How to be an Effective Board Member

Being informed and up-to-date about what is happening in your organisation is a minimum requirement as a director. However, I believe that there are three other important areas in which you need to stay current and fresh to be an effective board member.

The What

Firstly, your area of expertise. Whether your background is in accounting, legal, marketing, human resources, etc., this set of skills, knowledge, and abilities is generally why you were invited to join a board in the first place. Therefore, it is important for you to stay current with the trends and developments in your expertise area, and communicate these changes to the board and CEO. It is just as good for your professional career as it is for your directorships to keep honing and refining your craft.

Secondly is keeping up-to-date with the always-changing business and governance landscapes. New laws and precedence are being frequently introduced; and impacts to local, national, and international economic drivers occur daily. If you keep informed of the business and governance landscapes you can find yourself pre-empting changing circumstances, leading to effective board governance and organisational performance.

Thirdly, and most importantly, is personal growth and leadership development. As a director you are in one of the most important leadership positions of the organisation. A lot of a director’s time is spent providing guidance, advice, and strategic input to help steer the organisation in the right direction. Having great interpersonal and leadership skills helps you to better communicate your ideas and influence outcomes.

The How

So, how do you stay up to date with ALL of this information? Well, it can be quite overwhelming to start with (side note: this time requirement should also be factored into your due diligence when looking at joining a board – more on that in a future post). However, I have found technology a great friend when trying to absorb so much information.

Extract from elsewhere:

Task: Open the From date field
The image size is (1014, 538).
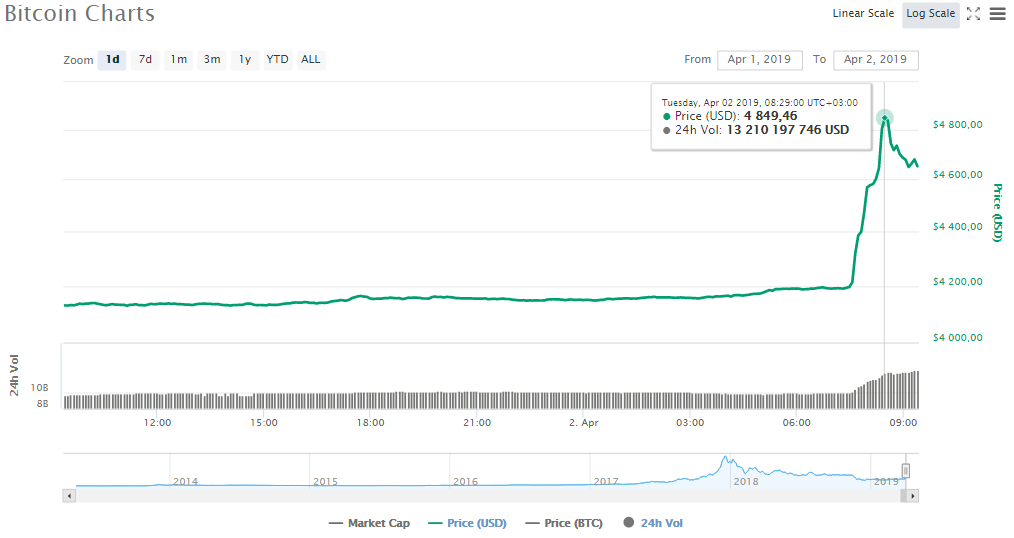Action: (759, 60)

Here are the ways that I have found work for me in keeping “ahead of the Kardashians”:

Email newsletters. I like to drink my morning coffee and peruse over the previous day’s e-newsletters and pick out the articles that I want to read. I am currently subscribed to

Harvard Business Review (all things business and leadership),

Spin Sucks (practical PR and marketing);

CompliSpace (compliance / corporate governance);

Australian Human Resource Institute HRM Online (human resources and industrial relations); and,

McKinsey & Co. (business strategy).

Flipboard. This is my all time favourite app. I have set my iPad and iPhone up with a range of source and topic feeds based on my areas of interest. There’s a nice mix of marketing, business, economic, world news, corporate governance, and women’s interest channels (ok, that last one is for when I’m “off-duty” – work/life balance is important to me).

I tend to flip through Flipboard a few times a day when I’m in between tasks on my to-do list, if I’m early for a meeting, on ad breaks during my favourite TV show, and over breakfast or lunch if I’ve read all of my selected articles from my e-newsletters.

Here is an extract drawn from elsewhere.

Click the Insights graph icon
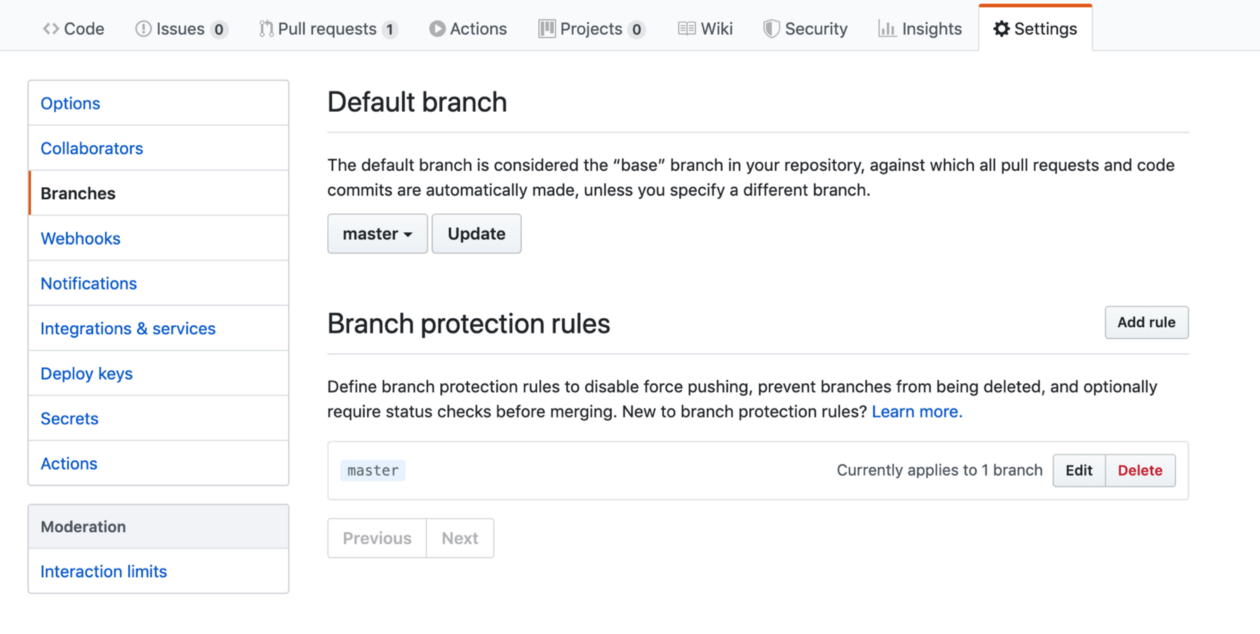The image size is (1260, 634). click(x=886, y=29)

Twitter. Another great source of articles ‘recommended’ by the people I follow. I have my twitter feed (@GetOnBoardAUS) set up on Flipboard to make staying up-to-date with the twitterverse much easier.

Podcasts. Use your time wisely and listen to podcasts when you are doing tasks that require everything but your full brainpower and ears, like getting ready in the morning before work. Again, I subscribe to a mix of podcasts including Harvard Business Review IdeaCast, Lexicon Valley, and McKinsey’s Inside the Strategy Room podcast. I also recently downloaded the TED app for a good dose of unique topics.

Radio. Yep, the good old-fashioned wireless. When I’m enroute to meetings, the gym, or doing a grocery shop, I like to listen to ABC news radio. Sometimes it’s local (Adelaide), and sometimes it’s national, depending what program is on. Trips around Adelaide are generally short enough that you won’t get stuck with hearing the news cycle more than once.

Formal education. Find a reputable organisation that delivers programs (hint: Boardroom Bootcamp) or short courses in the area of building your corporate governance and/or business acumen skills. These organisations deliver formal director education day-in and day-out and are usually conducted by experienced directors who really know their stuff.

At the end of the day it doesn’t matter how or where you get your information from, as long as you’re proactively keeping yourself current and fresh. ‘Lifetime learning’ is a good mantra to live by – we can never know everything about everything, but we must try to know about the things that matter to us and to the organisations that we work with.